(Dataset entries)
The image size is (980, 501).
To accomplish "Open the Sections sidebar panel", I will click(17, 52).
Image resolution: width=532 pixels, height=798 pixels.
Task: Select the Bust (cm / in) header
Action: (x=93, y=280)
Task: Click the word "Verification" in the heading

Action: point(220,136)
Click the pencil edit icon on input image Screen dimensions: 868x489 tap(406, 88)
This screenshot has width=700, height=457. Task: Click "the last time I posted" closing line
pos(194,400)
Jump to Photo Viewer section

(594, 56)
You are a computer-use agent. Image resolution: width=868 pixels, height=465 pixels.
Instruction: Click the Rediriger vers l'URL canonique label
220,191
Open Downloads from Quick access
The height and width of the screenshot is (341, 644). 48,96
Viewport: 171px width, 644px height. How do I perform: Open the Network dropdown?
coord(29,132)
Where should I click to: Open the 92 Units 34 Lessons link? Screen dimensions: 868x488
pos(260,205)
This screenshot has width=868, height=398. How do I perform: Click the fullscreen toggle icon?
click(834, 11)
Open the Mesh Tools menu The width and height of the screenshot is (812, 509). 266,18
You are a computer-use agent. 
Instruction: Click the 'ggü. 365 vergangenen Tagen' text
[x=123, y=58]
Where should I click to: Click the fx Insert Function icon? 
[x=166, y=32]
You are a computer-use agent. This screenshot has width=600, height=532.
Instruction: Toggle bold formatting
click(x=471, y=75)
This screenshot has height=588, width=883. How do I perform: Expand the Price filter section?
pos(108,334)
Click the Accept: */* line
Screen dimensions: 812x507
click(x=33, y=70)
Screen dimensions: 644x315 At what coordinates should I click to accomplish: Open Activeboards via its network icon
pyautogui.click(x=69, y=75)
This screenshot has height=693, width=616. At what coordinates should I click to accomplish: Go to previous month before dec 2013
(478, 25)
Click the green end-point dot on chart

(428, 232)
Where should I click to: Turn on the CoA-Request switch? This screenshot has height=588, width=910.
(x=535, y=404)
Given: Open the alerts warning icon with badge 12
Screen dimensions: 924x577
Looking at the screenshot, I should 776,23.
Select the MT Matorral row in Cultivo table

**Required action**. Extract from the records above the lines from the one containing "Open Downloads from Quick access" to the one containing "You are a computer-use agent. This", both lines included, exactly as they appear and with nothing else.

**Problem solution**.
Open Downloads from Quick access
The height and width of the screenshot is (341, 644). 48,96
Viewport: 171px width, 644px height. How do I perform: Open the Network dropdown?
coord(29,132)
Where should I click to: Open the 92 Units 34 Lessons link? Screen dimensions: 868x488
pos(260,205)
This screenshot has width=868, height=398. How do I perform: Click the fullscreen toggle icon?
click(834, 11)
Open the Mesh Tools menu The width and height of the screenshot is (812, 509). 266,18
You are a computer-use agent. 
Instruction: Click the 'ggü. 365 vergangenen Tagen' text
[x=123, y=58]
Where should I click to: Click the fx Insert Function icon? 
[x=166, y=32]
You are a computer-use agent. This screenshot has width=600, height=532.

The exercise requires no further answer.